American aircraft manufacturer

Rotec Engineering was an American aircraft manufacturer, founded in 1977 by William Adaska and located in Duncanville, Texas. Adaska had worked as an aeronautical engineer for Bell Helicopter and the French helicopter manufacturer, Aérospatiale prior to starting Rotec.

Rotec Engineering specialized in the design and manufacture of ultralight aircraft in the form of kits for amateur construction and ready-to-fly aircraft under the US FAR 103 Ultralight Vehicles rules.

The company's most successful line was the Rotec Rally that was designed by Adaska as a motor glider in 1977 and praised by reviewers for its sound engineering and low price. The Rally series was produced in several models in large numbers, including the Rally 2 in 1979, 2B, the Rally 3 two place in 1981 and the aerobatic Rally Sport in January 1983. The design was continually improved through the early 1980s. The Rally line established the company one of the most successful ultralight manufacturing concerns of that period.
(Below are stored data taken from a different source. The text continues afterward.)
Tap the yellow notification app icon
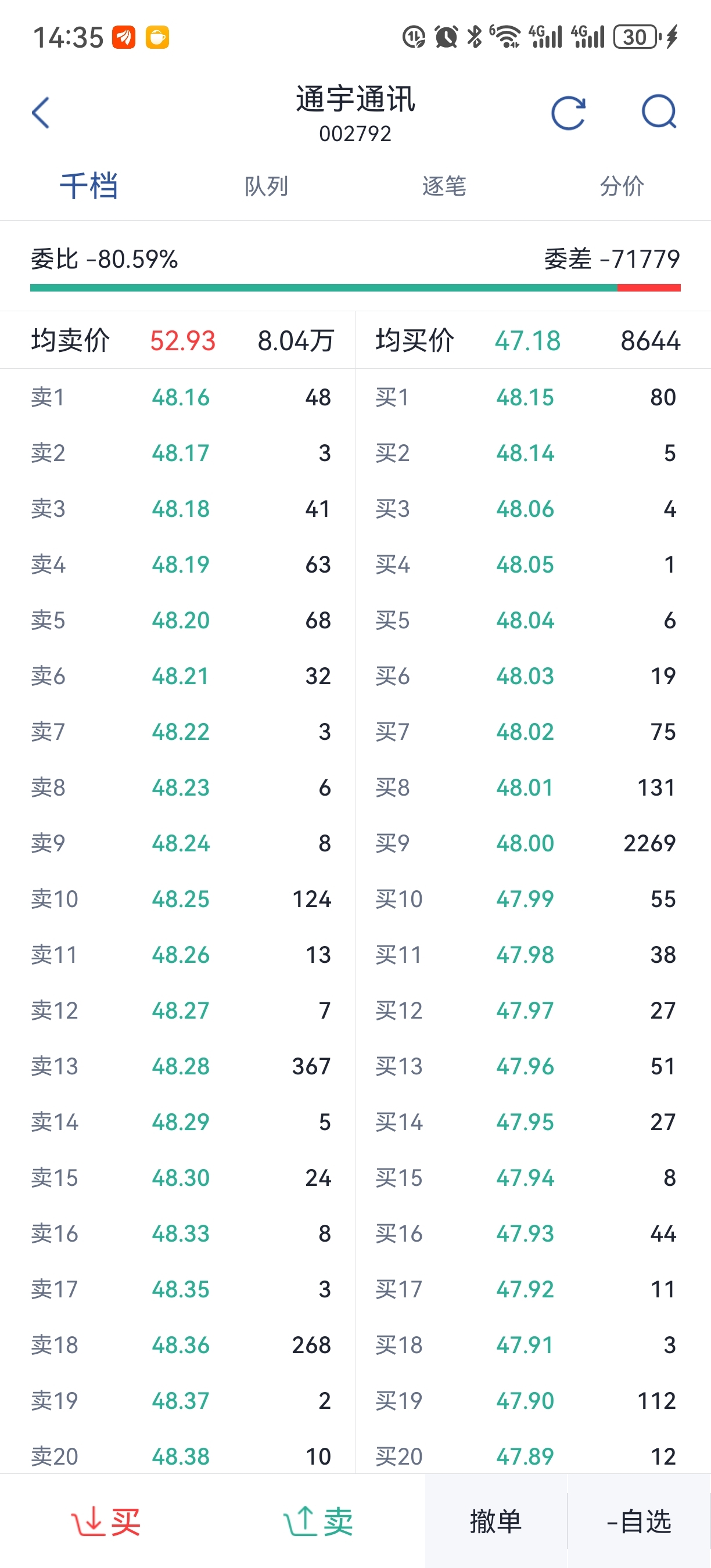Screen dimensions: 711x1568 pyautogui.click(x=157, y=37)
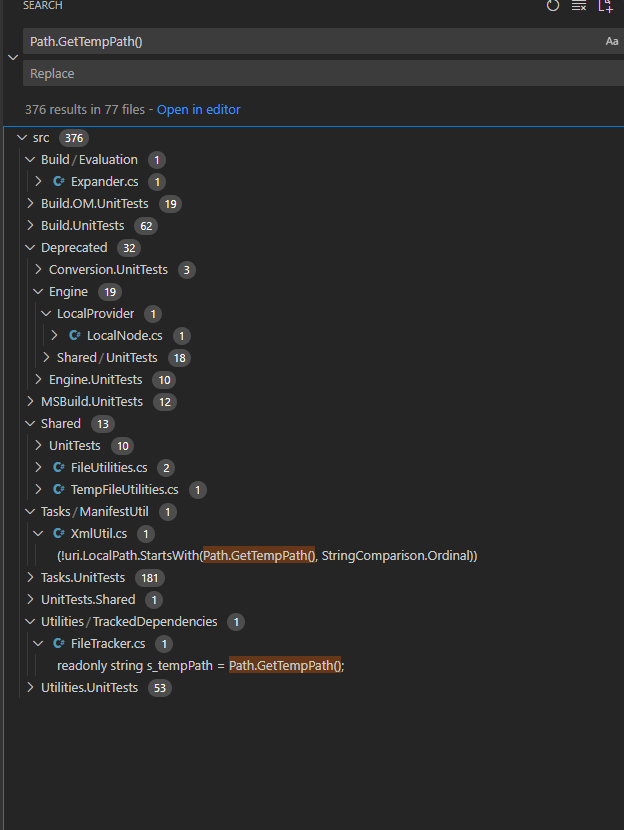Click the C# icon for XmlUtil.cs
This screenshot has height=830, width=624.
pos(61,533)
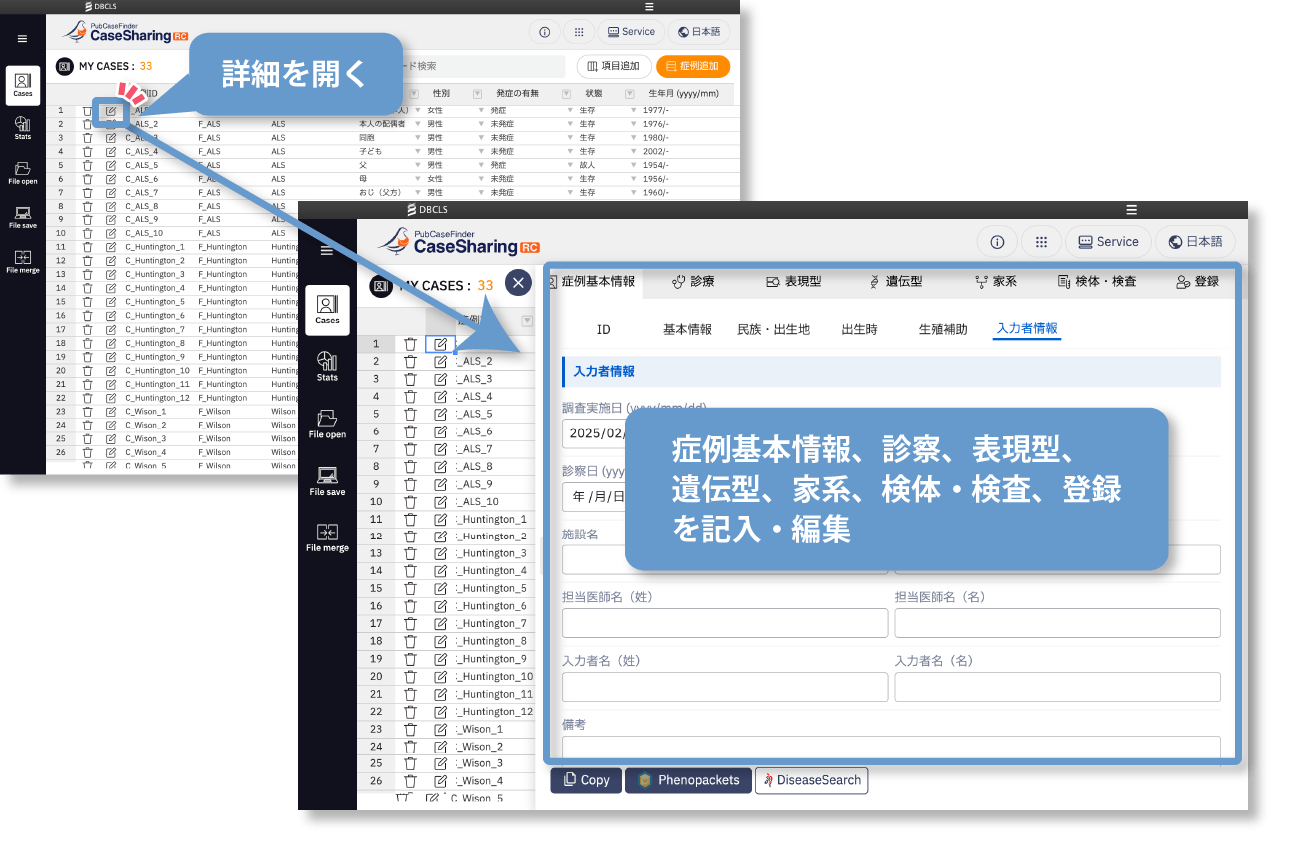Open the 出生時 sub-tab

(x=859, y=329)
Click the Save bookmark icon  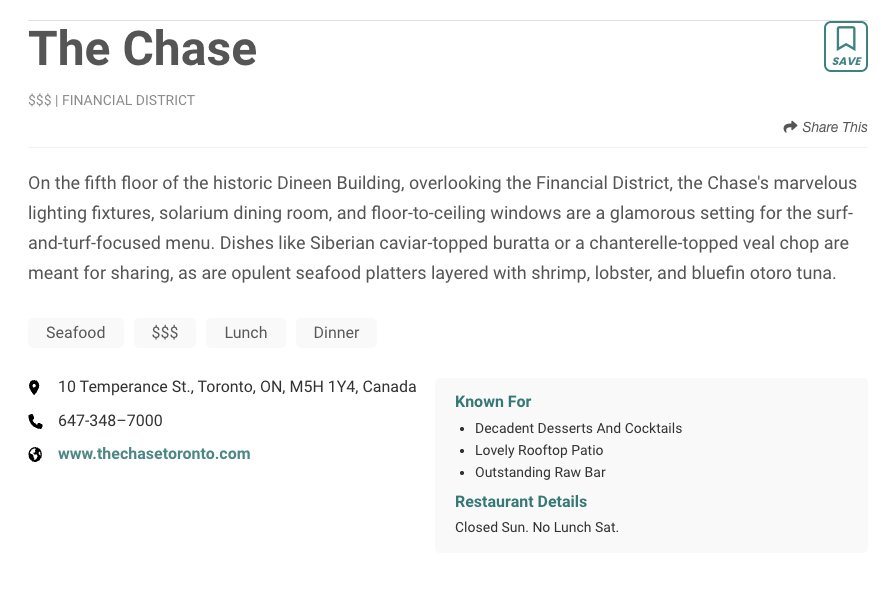pos(845,46)
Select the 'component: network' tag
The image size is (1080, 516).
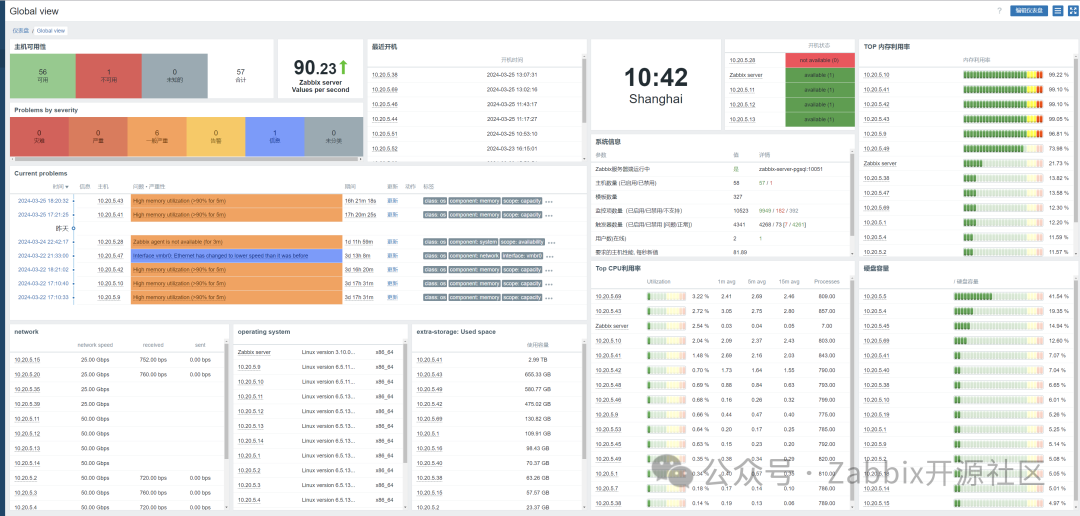tap(474, 256)
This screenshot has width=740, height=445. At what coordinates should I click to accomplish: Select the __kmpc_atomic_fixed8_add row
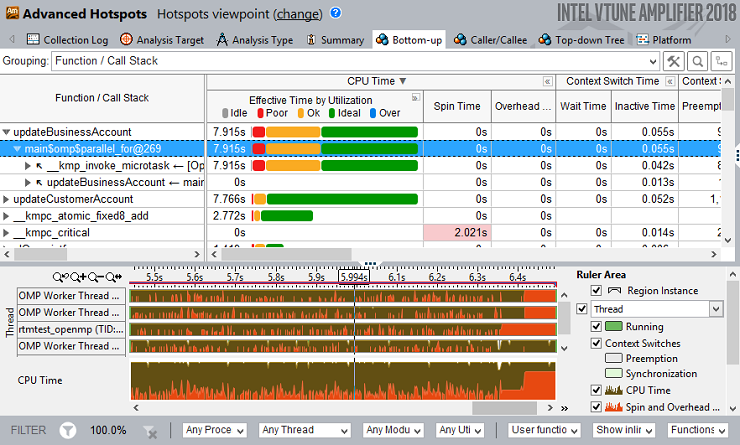pyautogui.click(x=80, y=216)
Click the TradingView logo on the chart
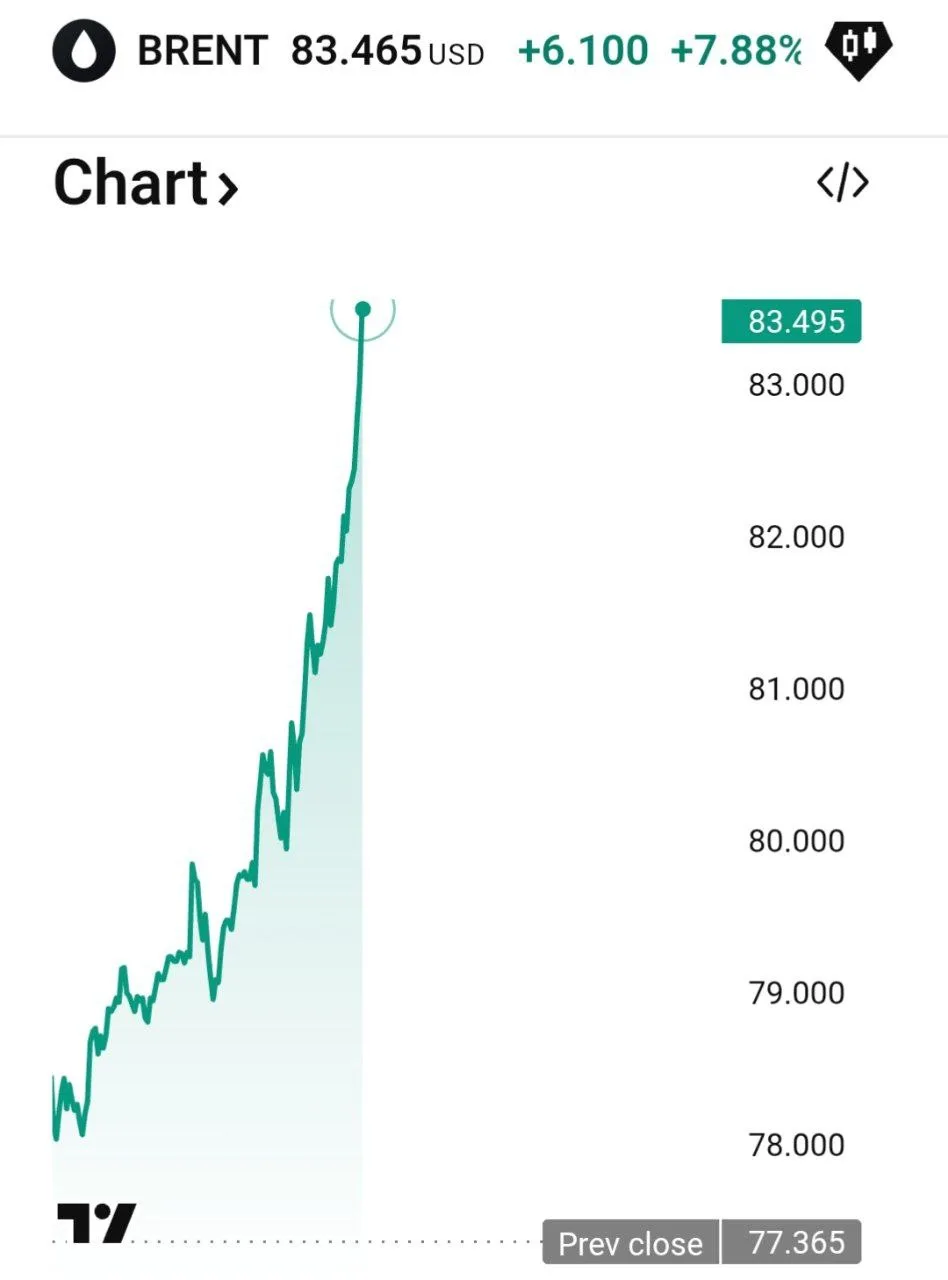 coord(96,1223)
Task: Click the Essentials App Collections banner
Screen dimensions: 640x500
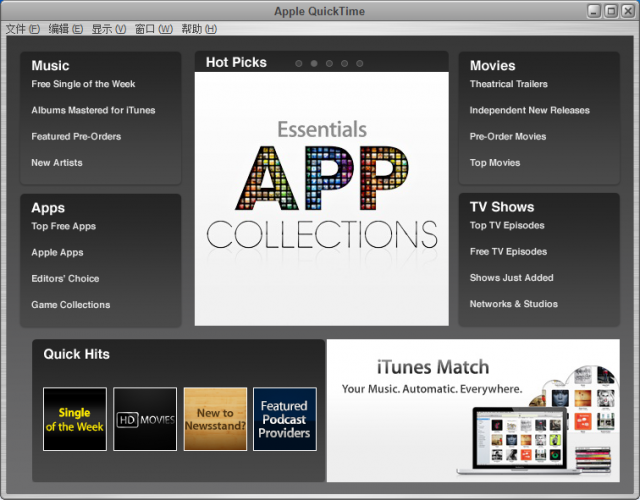Action: [321, 198]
The company offered a "buy five get one free" plan, whereby purchasers could order five aircraft, four for their friends and get their own aircraft at no cost.

The follow-on Rotec Panther was initially aimed at the US Experimental - Amateur-built category, but later lightened by installing a smaller cockpit fairing to give it an empty weight of 250 lb, allowing it to be flown as a US FAR 103 ultralight.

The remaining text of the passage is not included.